For over a 100 years starting from 1850, a large number of proscenium theatres were built in the large cities, particularly Bombay and Calcutta.

A Parsi theatre troupe (File photo)

By FEISAL ALKAZI | Indian Express

For over a 100 years starting from 1850, a large number of proscenium theatres were built in the large cities, particularly Bombay and Calcutta. The plays performed here belonged to the ‘Parsi’ style. Myths and legends from history were played in an over-exaggerated style, with rhetorical, bombastic speeches, fainting heroines, rousing music and spectacular special effects.

The British tradition of the Victorian ‘melodrama’ usually mounted on a proscenium stage against a painted backdrop and wings had taken effective roots in Indian soil. This ‘Parsi Theatre’, as it came to be known in the country, created a vibrant tradition linking the local folk form with something more urban, more sophisticated. Many of these companies toured all over India. Some even travelled as far as Indonesia and East Africa.

Recently in Delhi, Black Pearl Arts presented a play in just this style—Munshi Dil Lakhnavi’s Laila Majnu directed by Zafar Sanjari. The play opens with husn (beauty) and ishq (love) debating whether one is possible without the other. All in rhyming Urdu couplets. They decide to show us the story of Laila Majnu, so we, the audience, can decide which  precedes which: does beauty give rise to love, or is it the other way around?

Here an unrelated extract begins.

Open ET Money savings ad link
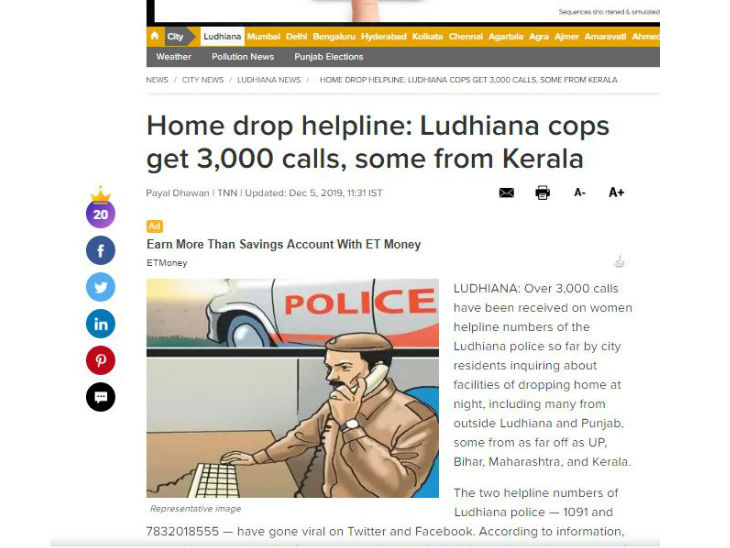click(284, 244)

Majnu enters chased by a crowd pelting stones at him and Laila soon follows, languishing in her home under the oppressive custody of her mother… and so it goes. A neat and tidy production with actors adept at both singing and acting, accompanied by a harmonium and tabla player. Yet one misses the grandeur of the large-scale ‘Parsi’ productions with constantly changing grand-painted settings, elaborate costumes and a full orchestra.

From the 1870s to the 1930s, it was the cosmopolitan population of Bombay, in particular the Khoja and Bohra communities, who became major patrons of this kind of theatre. And as time wore on, religious themes brought a new audience in search of ‘darshan’, and soon nationalist themes pulled in even more people, eager to watch ideas of political resistance disguised as history or myth.

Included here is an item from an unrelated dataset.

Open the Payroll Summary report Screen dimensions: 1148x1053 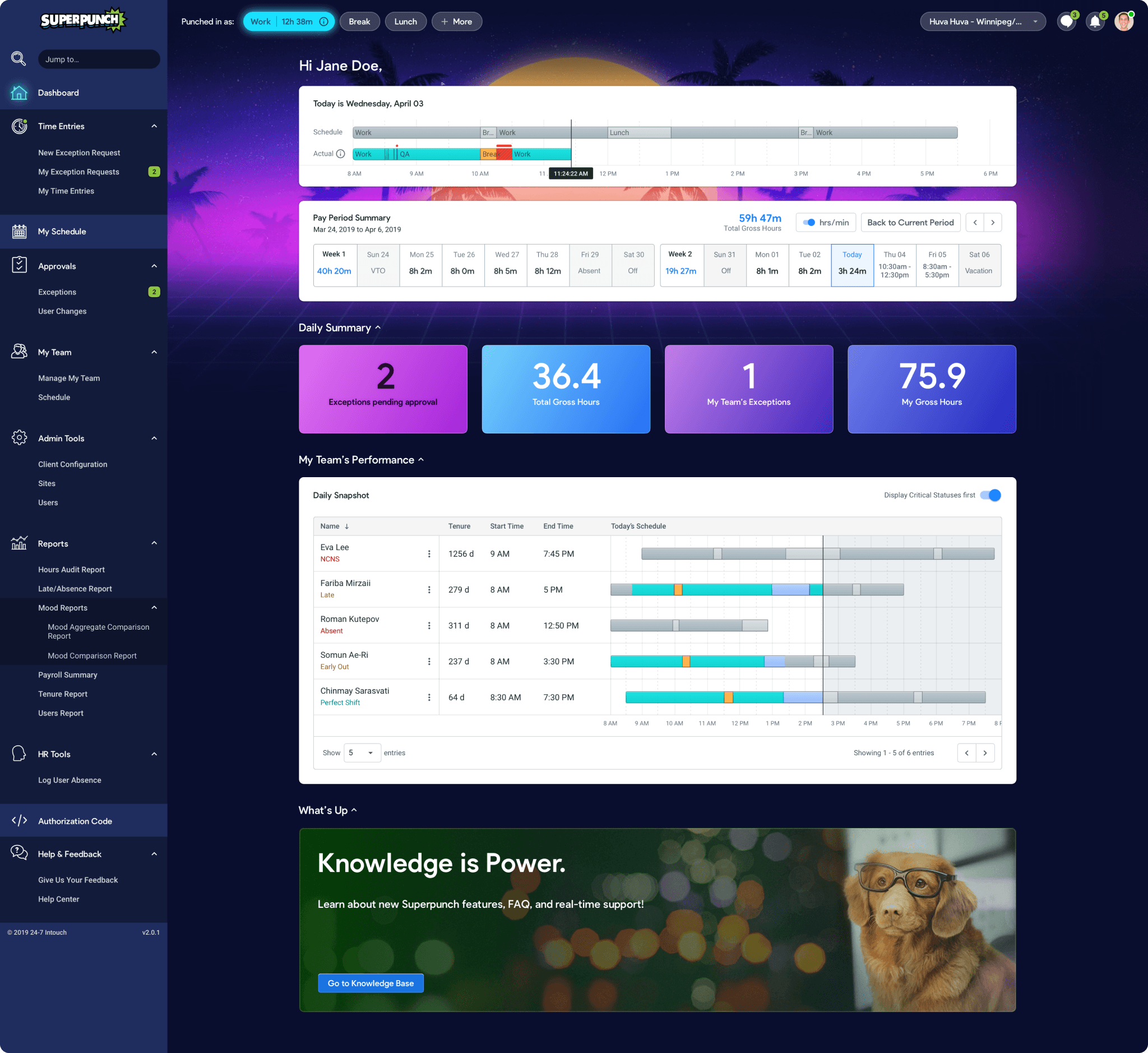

Packed trains from Surat and Baroda would ply to Bombay. They were colloquially known as ‘so-and-so plays train’ carrying audiences hungry for theatre to Bombay. Fashions for women were set here: the latest hairstyle, the drape of a sari, the style of jewellery—similar to the contemporary Hindi film that dictates popular fashion.

At the peak of the popularity of the Parsi Theatre, money would be thrown on the stage in appreciation of a particularly poignant scene or the performance of a popular song. Not regular coins, for they could injure the actors, but silver coins in velvet pouches. So many were thrown at each performance that a special scrim curtain was lowered for the songs, so that the pouches wouldn’t spread across the entire stage.

The popularity of the songs often drew courtesans of the area keen to hear, hum, sing along and in this way learn the song that they would perform in turn for their patrons, while their musicians feverishly put down the musical notations during the encore. This was in an age before any recording devices. There could be up to 10 encores of each song, each one only made possible by additional money being thrown on the stage.

And then the movies came into being, snatching audiences away from live theatre forever.